» Job 1
Take the entries below, starting at their first line and going on through the line that contains "pos(414,812)", and put those lines into a JSON list of strings with one string per line. Omit blank lines and leave the pictures out.

Is a Hamburger Legally a Steak?

Filed under: Food/Groceries,Retail — Edgar (aka MrConsumer) @ 5:41 am

Back in 2017, several consumers sued Dunkin’ Donuts in a class action lawsuit alleging that the company’s Angus Steak and Egg sandwich really contained a ground beef patty rather than a solid piece of steak.

Dunkin' Steak & Egg

In commercials for the product, Dunkin’ repeatedly referred to the sandwich as containing “steak.”

*MOUSE PRINT:

None — they did not make any type of disclosure that it really was a ground beef patty.

The consumers in the case argued that this was a misrepresentation, they didn’t get what they paid for, and they would have paid less had they known they were going to be served a chopped meat sandwich rather than a solid piece of Angus steak.

The lower court dismissed the suit, and the appeals court agreed in a March 2020 decision. That court quoted the definition of steak from the dictionary, in part saying:

Moreover, while the word “steak” can refer to “a slice of meat,” it is also defined as “ground beef prepared for cooking or for serving in the manner of a steak.” Classic examples of ground beef served as “steak” include chopped steak, hamburger steak, and Salisbury steak.

» Provided material
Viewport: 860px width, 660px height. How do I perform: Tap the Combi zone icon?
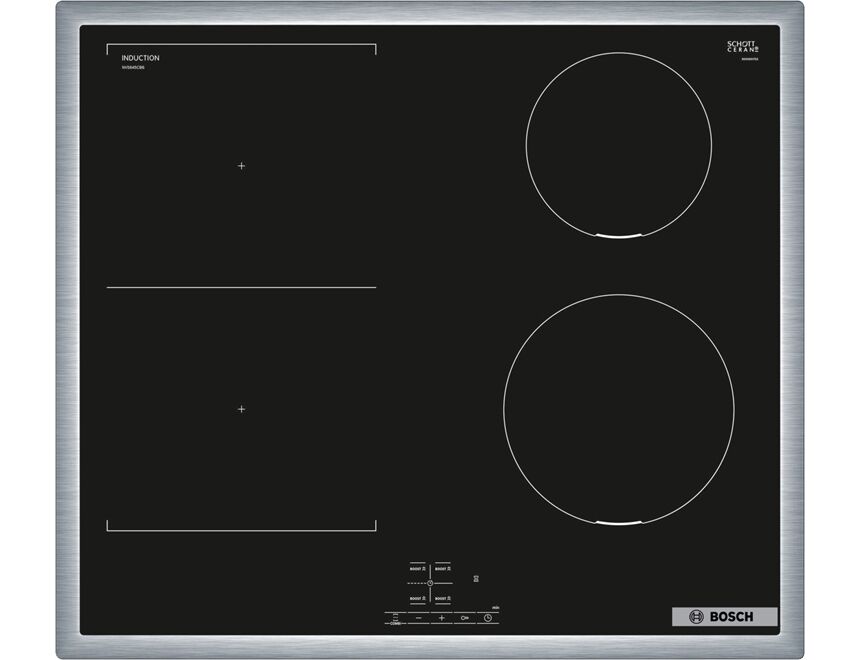click(396, 619)
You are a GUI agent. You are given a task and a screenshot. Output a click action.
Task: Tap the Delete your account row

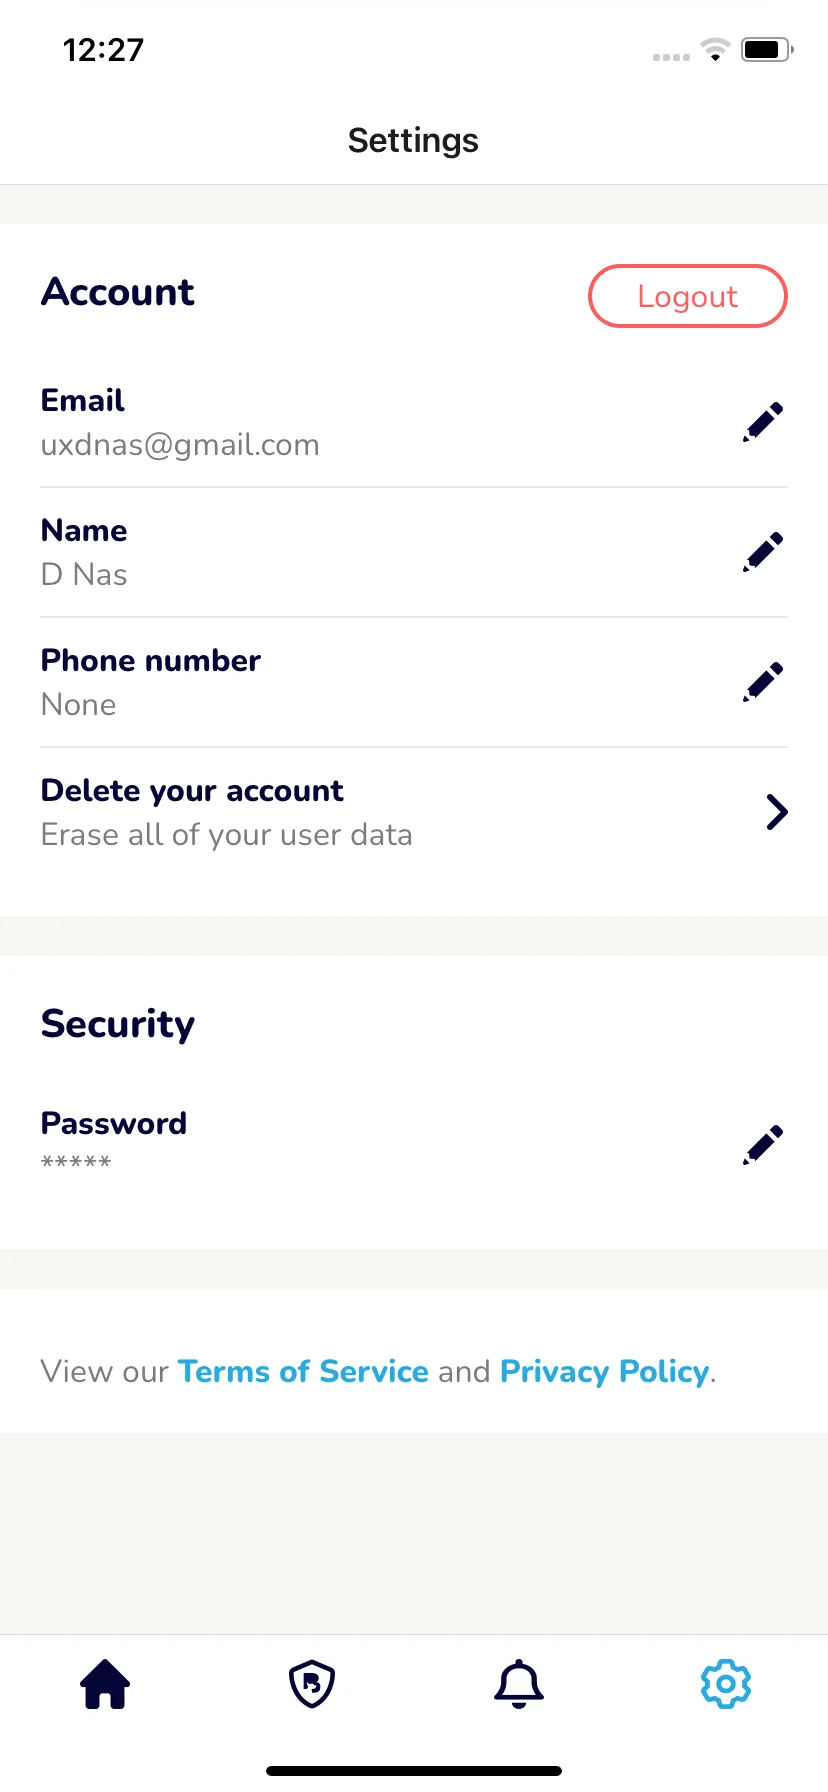pos(414,812)
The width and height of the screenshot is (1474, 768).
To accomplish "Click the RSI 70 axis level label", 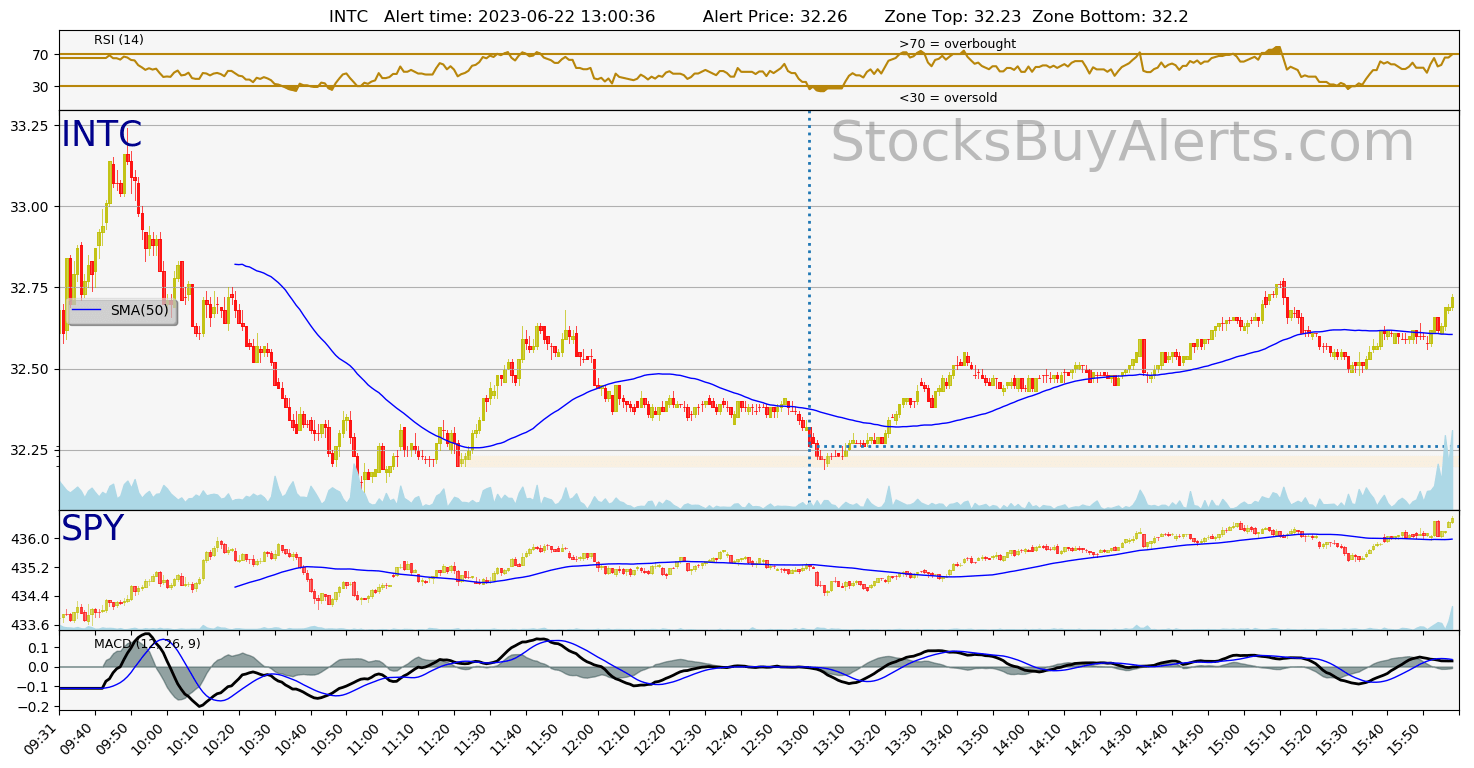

» Job 2
According to the article on whether a hamburger is legally a steak, in what month and year did the appeals court issue its decision?

» Response 1
[
  "Viewport: 860px width, 660px height. How do I perform: Tap the Combi zone icon?",
  "click(396, 619)",
  "You are a GUI agent. You are given a task and a screenshot. Output a click action.",
  "Task: Tap the Delete your account row",
  "pos(414,812)"
]

» Response 2
March 2020